Bacterial defense mechanism targets duchenne muscular dystrophy
Duke researchers have demonstrated a genetic therapeutic technique that has the potential to treat more than half of the patients suffering from Duchenne Muscular Dystrophy (DMD).
One of the challenges of treating DMD is that the disease can be caused by mutations to a number of different DNA sequences, few of which occur with any substantial frequency. The new technique, however, gets around this sticking point by targeting a large region of the gene that contains many different mutations.
The study was published on Feb. 18 online in Nature Communications.
"There are no effective therapies currently available for people with DMD," said Charles Gersbach, assistant professor of biomedical engineering at Duke University. "DMD patients are in a wheelchair by age 10 and typically die in their 20s. They have nothing to stop this right now—and we're trying to work on that."

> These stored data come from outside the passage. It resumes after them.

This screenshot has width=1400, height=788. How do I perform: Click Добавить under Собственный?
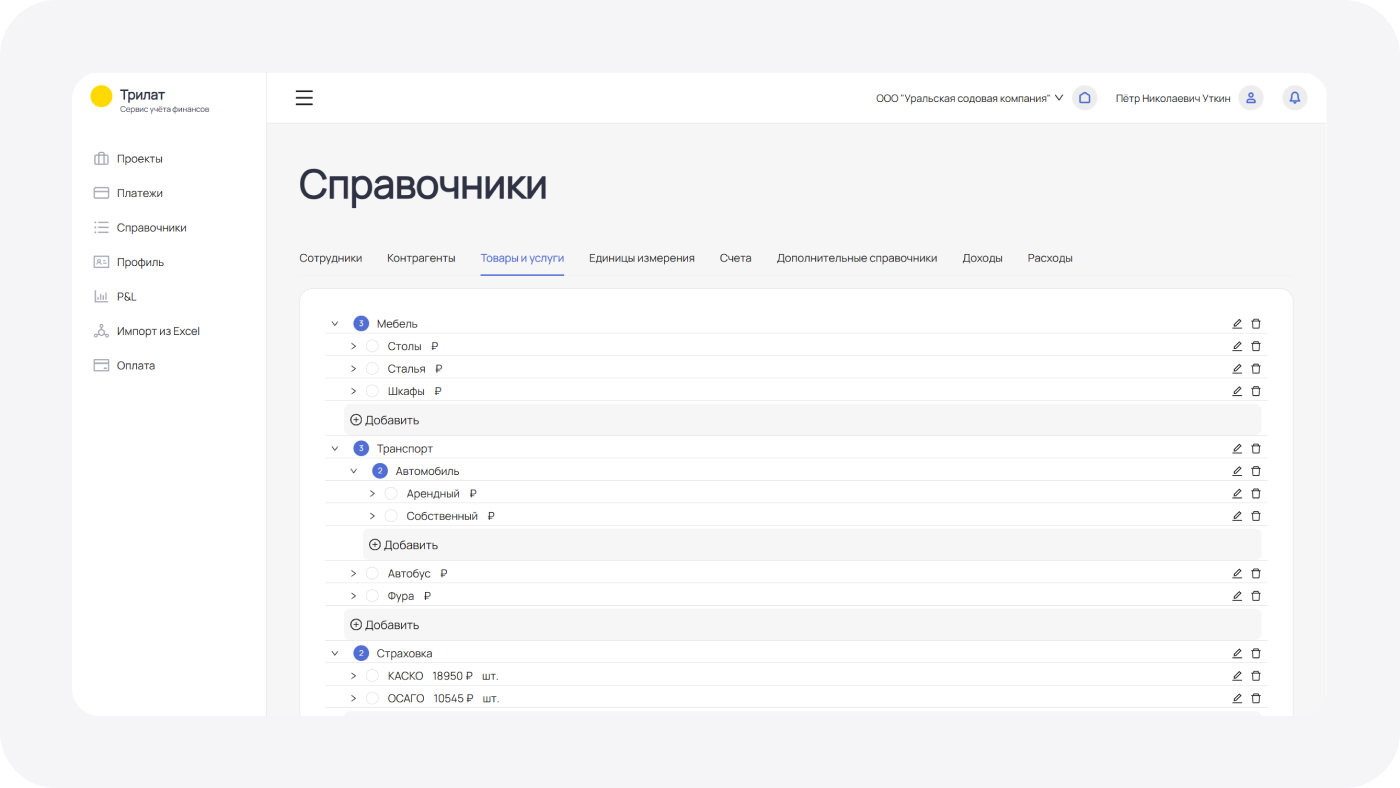click(x=404, y=545)
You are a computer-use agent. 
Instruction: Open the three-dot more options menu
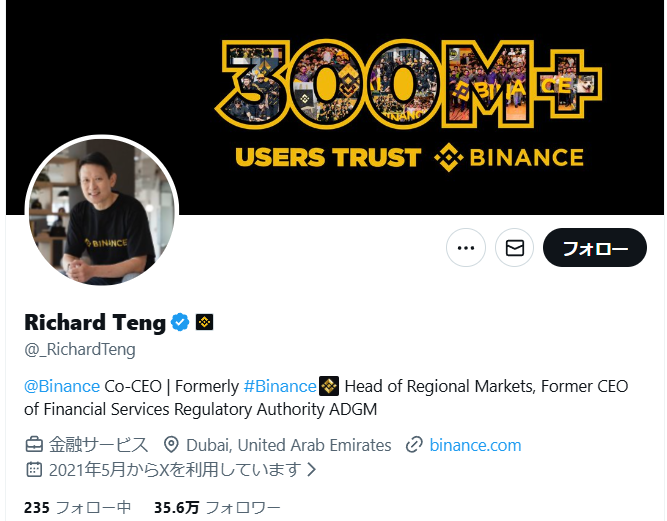coord(466,248)
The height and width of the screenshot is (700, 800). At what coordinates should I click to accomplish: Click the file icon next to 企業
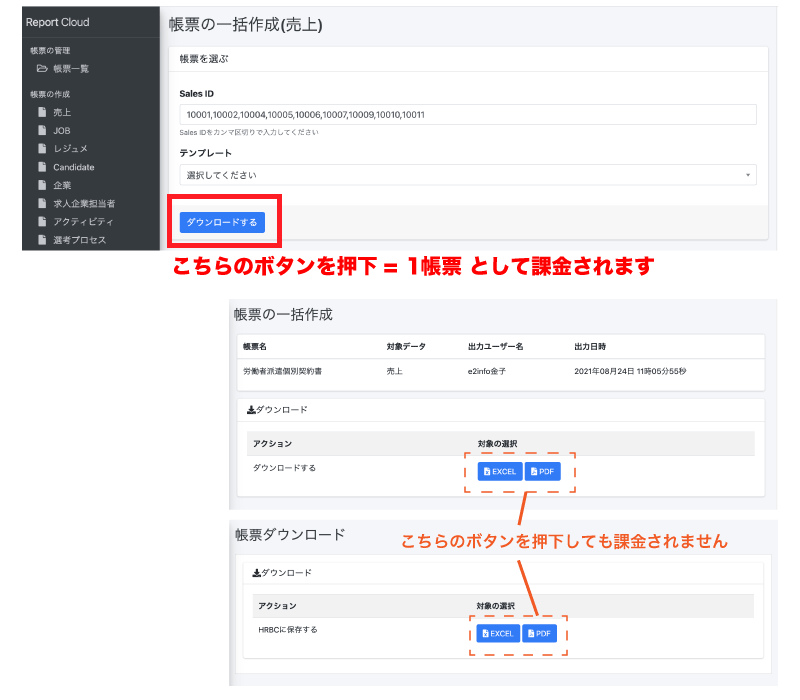[x=42, y=185]
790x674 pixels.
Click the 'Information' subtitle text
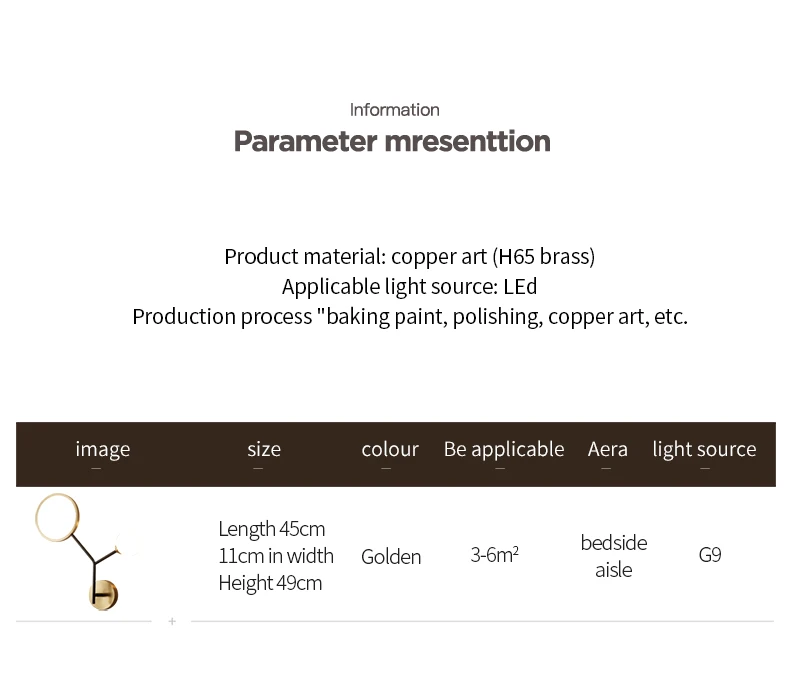click(394, 110)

DMD is caused by problems with the body's ability to produce dystrophin, a long-chain protein that binds the interior of a muscle fiber to its surrounding support structure. Dystrophin is coded by a gene with 79 genetic "chunks" called exons. If any one exon gets a debilitating mutation, the chain does not get built. Without dystrophin providing support, muscle tends to shred and slowly deteriorate.
The disease affects one in 3,500 newborn males. The mutation is on the X chromosome so female children with two copies of X should have at least one functioning copy of the gene.

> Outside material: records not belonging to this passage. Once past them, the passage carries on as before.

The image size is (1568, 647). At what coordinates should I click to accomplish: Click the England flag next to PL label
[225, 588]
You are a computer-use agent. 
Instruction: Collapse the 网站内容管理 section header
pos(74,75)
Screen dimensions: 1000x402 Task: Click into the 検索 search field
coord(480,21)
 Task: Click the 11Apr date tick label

While some clinical trials are under way for drugs that restore dystrophin production from mutant genes, they only target one exon and thus can only be used for up to 13 percent of DMD cases. The new approach, however, can theoretically target any region of the gene of any size. In this study, the researchers targeted a span of 11 exons that account for 60 percent of DMD cases.

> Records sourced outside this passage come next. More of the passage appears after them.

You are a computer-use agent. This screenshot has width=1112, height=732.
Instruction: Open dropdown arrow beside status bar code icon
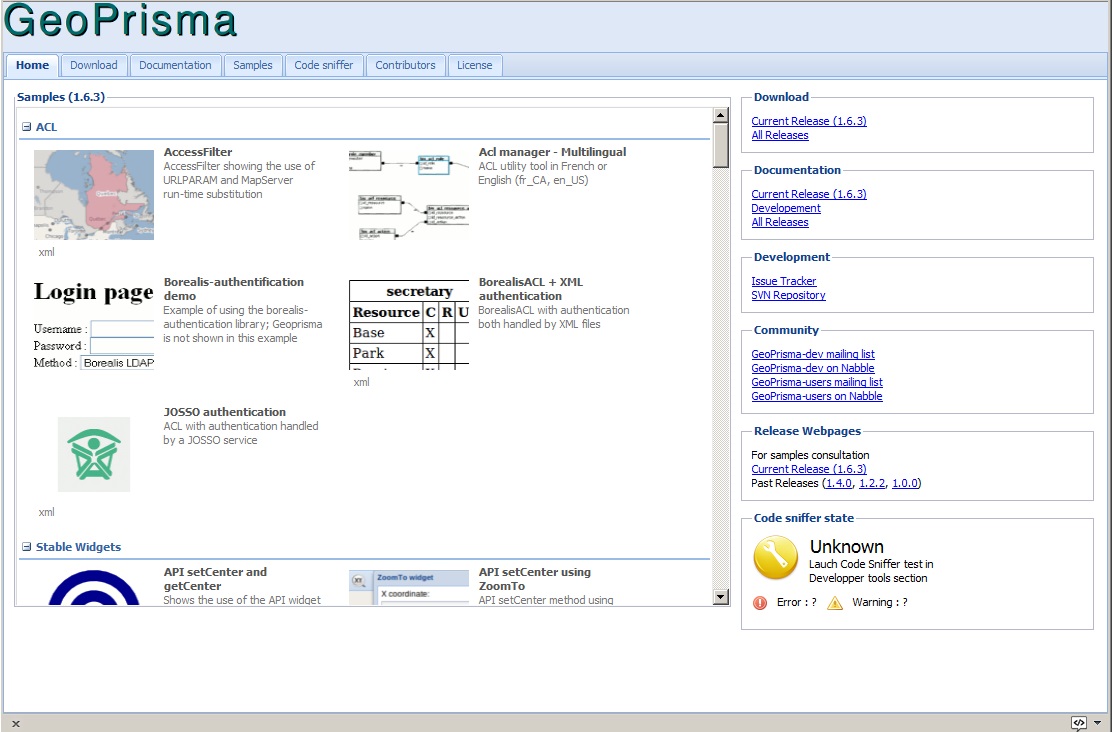[1097, 723]

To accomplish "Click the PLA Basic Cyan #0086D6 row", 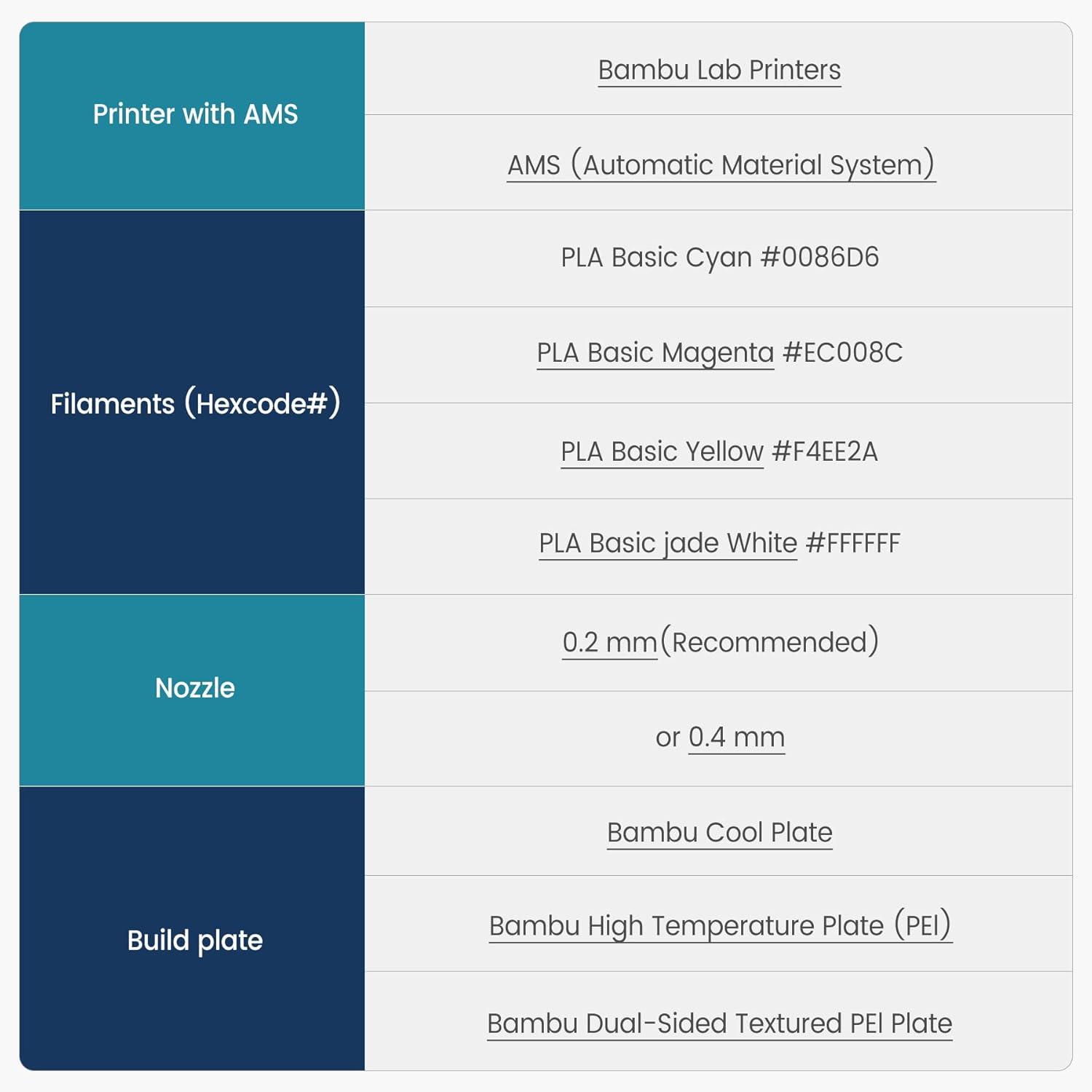I will click(x=719, y=258).
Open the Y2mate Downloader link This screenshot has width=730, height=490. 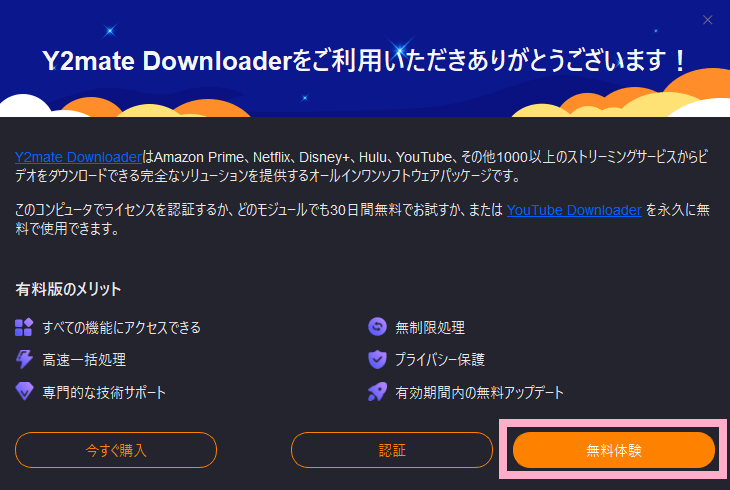[x=78, y=157]
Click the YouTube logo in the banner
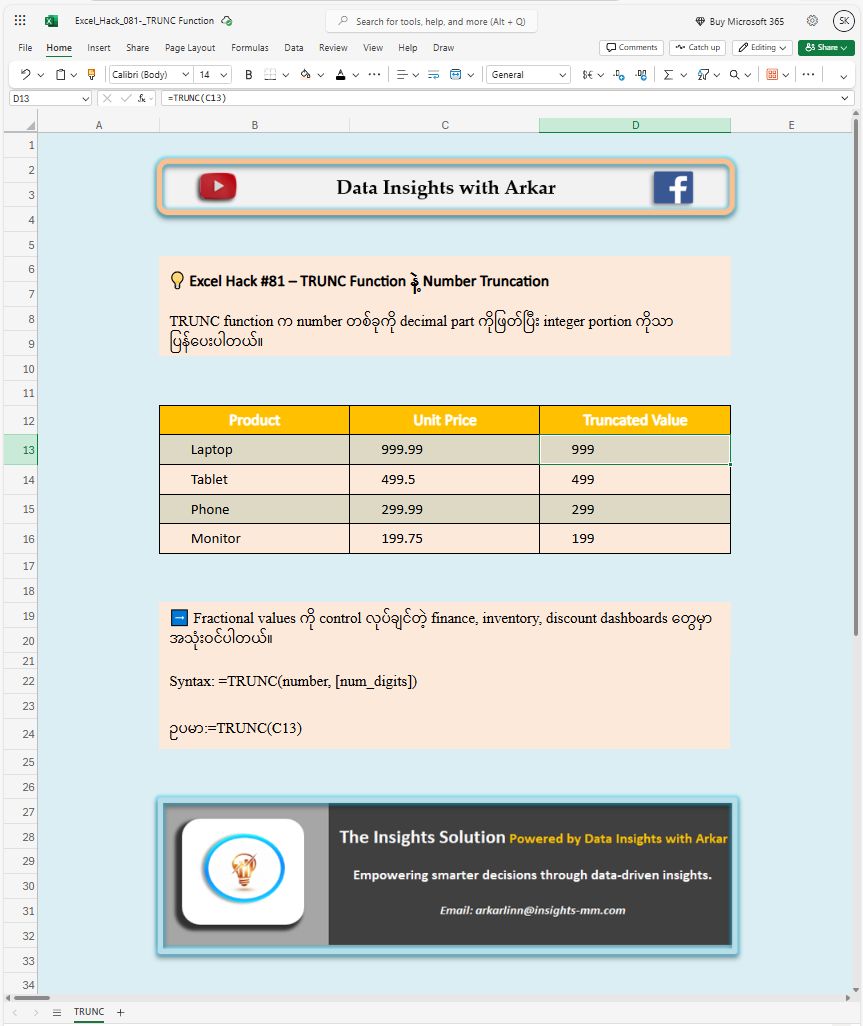The image size is (863, 1026). point(217,187)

A shortened dystrophin protein is the hallmark of a variation of the disease called Becker Muscular Dystrophy (BMD). While the effects of BMD can vary widely, many patients live long, full lives, and some people live with the disease their entire lives without any significant effects.
Gersbach's goal is to transform DMD into BMD by cutting out the genetic chain links that are most often problematic—exons 45 through 55. To shorten the genetic code, he is turning to a bacterial viral defense system called CRISPR.
Over the past decade, researchers discovered the CRISPR system that bacteria use to slice the DNA of invading viruses. Soon after its discovery, researchers hijacked the system and began using it to fix mistakes in the human genome.
"What makes CRISPR exciting is that it is easy, cheap and fast to work with compared to other methods scientists have been developing in the past decade," said David Ousterout, a graduate student in the Gersbach lab and first author of the study.
The researchers programmed CRISPR to make cuts to the dystrophin gene before the 45th and after the 55th exon. Sometimes only one cut is made and the body repairs the damage. Sometimes both cuts are made, but the cell stitches the whole sequence back together. But sometimes, after both cuts are made, the middle of the gene floats away before the cuts can be repaired—and that's the outcome Gersbach is after.
If it sounds like an inefficient process, that's because it is. Even though CRISPR is continually cutting the gene for several days, human cells are very good at repairing DNA damage. But due to the sheer volume of cuts specifically at the target site, a significant fraction of the dystrophin genes are effectively altered.
In the new study, Gersbach and his team demonstrated that the technique works on cultured muscle cells taken from DMD patients. They also implanted these cells into mice and showed the treated cells began making human dystrophin.
"We still need to improve the efficiency and ensure the safety of the CRISPR-based approach," said Gersbach. "We also need to tackle the challenge of how this would be delivered to a DMD patient. We still have a long way to go, but this is a very promising start."